Wall Street Journal: Unions Are Good for Business in China

CLB Director Han Dongfang contributed this op-ed to the Wall Street Journal

A mechanism for collective bargaining could have resolved the Shanghai truckers' strike quickly
May 6 2011

By HAN DONGFANG

For a long time it seemed to some that China's lack of independent labor unions was an advantage. Wages stayed low, and Chinese industry didn't have to worry about strike disruptions. This was always a disadvantage for workers. But now the costs of this strategy for employers and the government also are coming more sharply into focus, thanks to a four-day truck drivers' strike in Shanghai last month.

The conflict stemmed from rising costs for the container transport industry. Companies are passing on an increasing portion of those costs to truck drivers, who constitute the lowest rank in the shipping industry hierarchy. The truckers were angry and frustrated at increased fees and charges, which had in some cases reduced their income to 100 yuan ($15) or even just 50 yuan per container. About 80% of the drivers supplying Shanghai's ports stopped working, delaying the shipment of tens of thousands of cargo containers and disrupting industries across the Yangtze River delta and the interior.

The lack of a formally recognized independent union didn't stifle this discontent or avert the strike. The drivers were well organized. Strike instigators used text messages and emails to rally support, and drivers took violent action against the vehicles of those who refused to strike.

Instead, the fact that the truck drivers didn't have a union created big headaches for the Shanghai government. Despite the fact that the truckers were well-organized, the government could not find any representatives with whom to negotiate. They weren't even members of the state-sanctioned umbrella union. And perhaps in part because the legality of such strikes is a gray area, individual truckers were reluctant to stick their heads above the parapet and act as representatives for their colleagues because they feared reprisals at a later date.

Ultimately the government announced some concessions, such as requiring logistics companies to reduce the fees they charge drivers. But although the drivers did go back to work, many remain dissatisfied, telling reporters that the measures would have a limited impact on their incomes. There is a real possibility of another strike.

In a complex business like shipping, with many different competing interests, grievances such as the drivers' will never be resolved by stop-gap measures imposed by one side. New issues and conflicts will always arise. And when that happens, both the industry and the government will be hobbled in their effort to reach a lasting resolution, because they have no permanent mechanism whereby disagreements can be discussed by all interested parties—a mechanism known elsewhere as "collective bargaining."

A better model is the Yantian dockyard in Shenzhen. In the spring of 2007, crane operators at Yantian and other dockyards in the city went on strike over pay and working conditions and the right to form a trade union. A union was duly formed, under the umbrella of the official All-China Federation of Trade Unions (ACFTU), and a collective bargaining agreement was negotiated with Yantian management.

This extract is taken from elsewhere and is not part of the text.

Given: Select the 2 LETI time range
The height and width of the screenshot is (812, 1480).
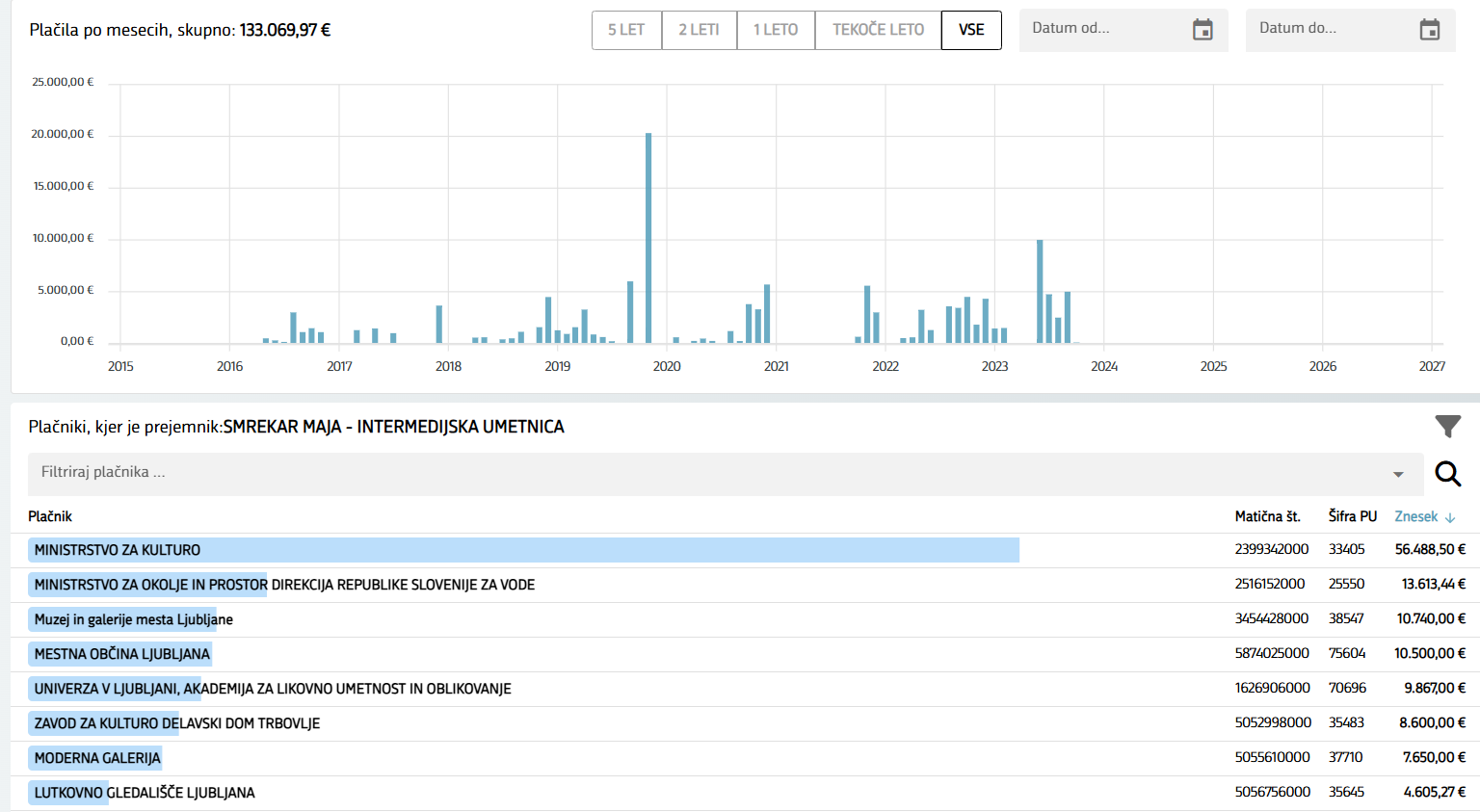Looking at the screenshot, I should [699, 30].
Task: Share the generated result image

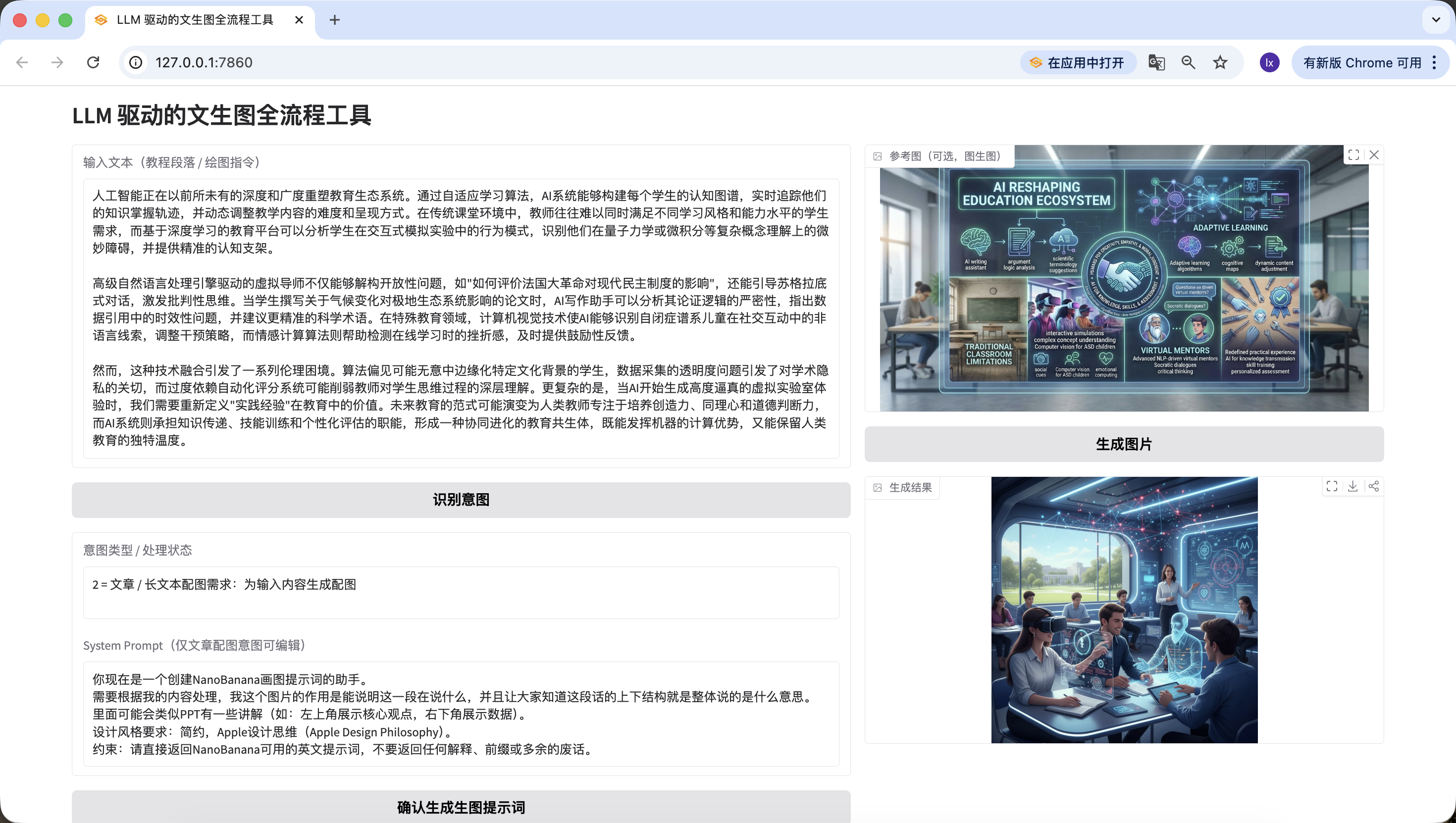Action: coord(1373,486)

There has not been a crane drivers' strike there since.

The same pattern held after workers at the Nanhai Honda automotive plant in Foshan went on strike last year for higher pay. A trade union at the plant was reorganized in an attempt to better represent the employees, and on March 1 this year, it negotiated a 611 yuan pay raise for production-line workers.

It might sound counterintuitive that organized unions lead to more stable labor relations. If the union cannot negotiate a deal with management, striking is still an option. But absent a union that can engage in collective bargaining, striking becomes the workers' only option.

The Chinese government is finally starting to recognize this, and dozens of initiatives to boost wages through collective agreements have already been announced by government and union officials across the country. To stave off social unrest and boost domestic consumption, the wages of the lowest-paid and most vulnerable have to be increased. The government also knows the financial and manpower costs of managing strikes and maintaining social order are skyrocketing.

Business, however, is still reluctant to get on board. The major Hong Kong manufacturers, for example, spent vast amounts of time and money last year to lobby the central government in Beijing and provincial government in Guangdong, and even took out a full-page ad in a Hong Kong newspaper, in a bid to stall a bill designed to establish a collective bargaining system in Guangdong.

Many multinational companies also seem scared by the idea of collective bargaining, having come to view the absence of unions in China as a cost advantage. But the reality increasingly is that unless you are willing to talk to workers on an equal footing, more strikes will occur and business will suffer.

China is rapidly transforming into a market economy. And unless you want to revert to a planned economy, you need a mechanism to resolve conflicts between different interest groups. For employers and employees, collective bargaining is that mechanism.

Mr. Han is director of the Hong Kong-based labor rights group China Labour Bulletin.